Free Online Course in International Business
Cultural Issues
Anthropologists view culture as “the sum total of the beliefs,
rules, techniques, institutions, and artifacts that characterize
human populations” (Brady and Isaac, A Reader in Cultural Change,
vol. 1). Cultural differences can be a significant barrier to
understanding and can lead to risks for both buyer and seller. You
must explore some of the more common problems that arise in cross‐
border transactions as different languages, business practices,
religions, histories, and ways of doing business collide. You will
need the ability to identify and to find sources of information to
determine what the level of risk may be in conducting cross‐border
transactions so that you can protect against some of these risks.
For example, the size, shape, language, color, material content and
price of a product to be sold are impacted by socio‐cultural forces.
These forces play an integral part in the decisions of buyers.
Neglecting to evaluate the way buyers will respond to the product
can be very costly for a manufacturer.
Corporate Risks
Investing in assets overseas is a form of direct foreign investment
that can be done through subsidiaries, joint ventures, manufacturing
or license agreements. The political environment will often dictate
which form companies pursue or the level of risk an investing
company is willing to take. The pursuit of manufacturing in a
foreign locale presents some unique problems for a company.
Incentives are often given to encourage investment. It is always
important to evaluate the costs associated with these incentives.

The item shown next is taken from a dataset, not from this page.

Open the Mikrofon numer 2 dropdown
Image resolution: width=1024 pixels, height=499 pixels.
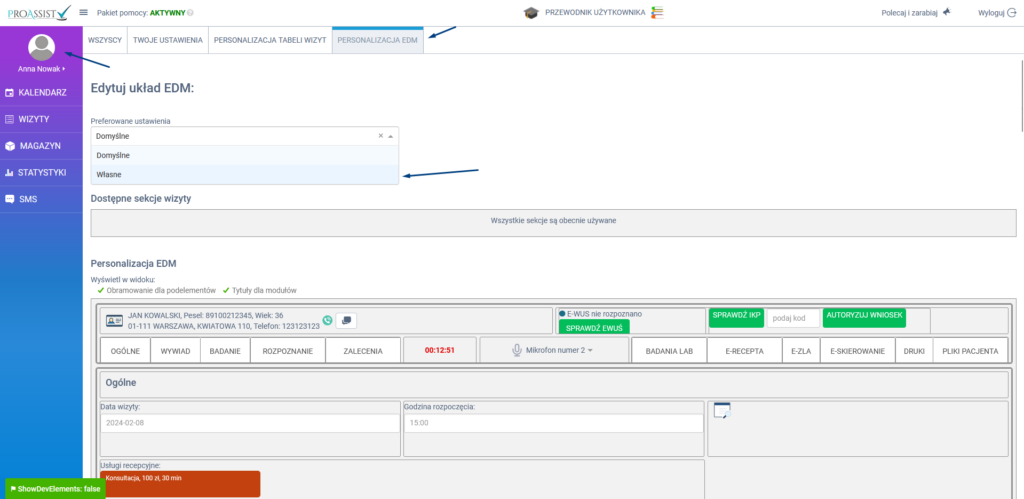pyautogui.click(x=554, y=350)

One example could be that government land is being donated. But in
order to access this land the roads, utilities and labor have to be
supplied by the potential manufacturer in order for the land to be
useful. Housing, transportation and food may have to be supplied as
well as some other essentials to entice labor to come and work for
the company.
International business generally is a separation of societies not
only by borders but terrain. This separation by ocean, mountains or
deserts creates more distance than just physicality. Overcoming the
challenges to please a buyer does not ensure payment on the debt
incurred. The ability to collect on a debt has added problems
because the laws in the country of the buyer may not be the same as
those in the country of the seller, thereby creating additional
legal expenses in order to collect the debt. There is also an
exchange/loss risk potential if foreign exchange contracts were made
to cover the uncollected debt. The recovery of merchandise is costly
as is transport back to the seller. Sudden political or civil unrest
may prevent the payment from being delivered to the seller. These
are only a few of the potential problems that sellers face when
extending credit to a foreign buyer.
The use of foreign credit insurance can provide many options for a
seller. The foreign credit insurer will evaluate the foreign buyers
and provide credit limits to the seller for them, thus eliminating
the need for an internal credit department to evaluate and collect
on the debts. It also allows the foreign receivable to be eligible
for financing by a bank. It allows the seller to expand into the
foreign markets with much less risk.
Ex-Im Bank originally was the only resource for foreign credit
insurance, but now many private companies compete for this business.
The annual deductible for this insurance is generally less than the
cost of hiring a credit clerk.
Letters of credit-both commercial and standby-are often used to
control corporate risk. Letters of credit do not prevent fraud, so
there is still a need to know the buyer. At a minimum, letters of
credit tell you that a buyer has a relationship with a particular
bank to the extent that the bank will issue the letter of credit.
The buyer will either have put up cash collateral for the amount of
the letter of credit or have a credit facility for the amount of the
letter of credit. Remember that the bank promises to pay if there is
not strict compliance with the terms of the letter of credit and is
a more reliable source of payment than the buyer.
Cash payment in advance provides the most protection and the least
cost for a seller but the most of risk for the buyer. Selling on
open account is at the opposite end of the payment term spectrum,
providing the least protection for the seller. Documentary
collections are more risky than letters of credit but not as risky
as selling on open account. Documentary collections, when the
shipment is under a “negotiable” transport document, will ensure
that the seller will maintain title to the goods until payment is
made at sight. Documentary collections under an accepted time draft
are similar to selling on open account. The only difference is that
the buyer’s bank is engaged to act as the collecting agent for the
seller but provides limited communication and collection processing
capabilities. The collecting bank takes no financial responsibility
in the transaction, a fact that a seller must always keep in mind.
Whenever a purchase or sale is made, there are risks. This type of
risk is referred to as commercial risk.
The risks include the obvious ones:
• a buyer being unable or unwilling to pay the seller
• a buyer placing an order that must be delivered at a specific time
and the seller being unable or unwilling to fulfill the order
• a seller being unable or unwilling to provide the necessary
warrantee service
• a seller being unable or unwilling to refund advance payments or
deposits
• a buyer being unable or unwilling to accept delivery of product
when it is ready for shipment
• a seller being unable to collect payment, necessitating legal
action that is costly to pursue.
These risks are common to all transactions involving the purchase
and sale of goods or services. Some of the payment vehicles
mentioned help mitigate some of these risks.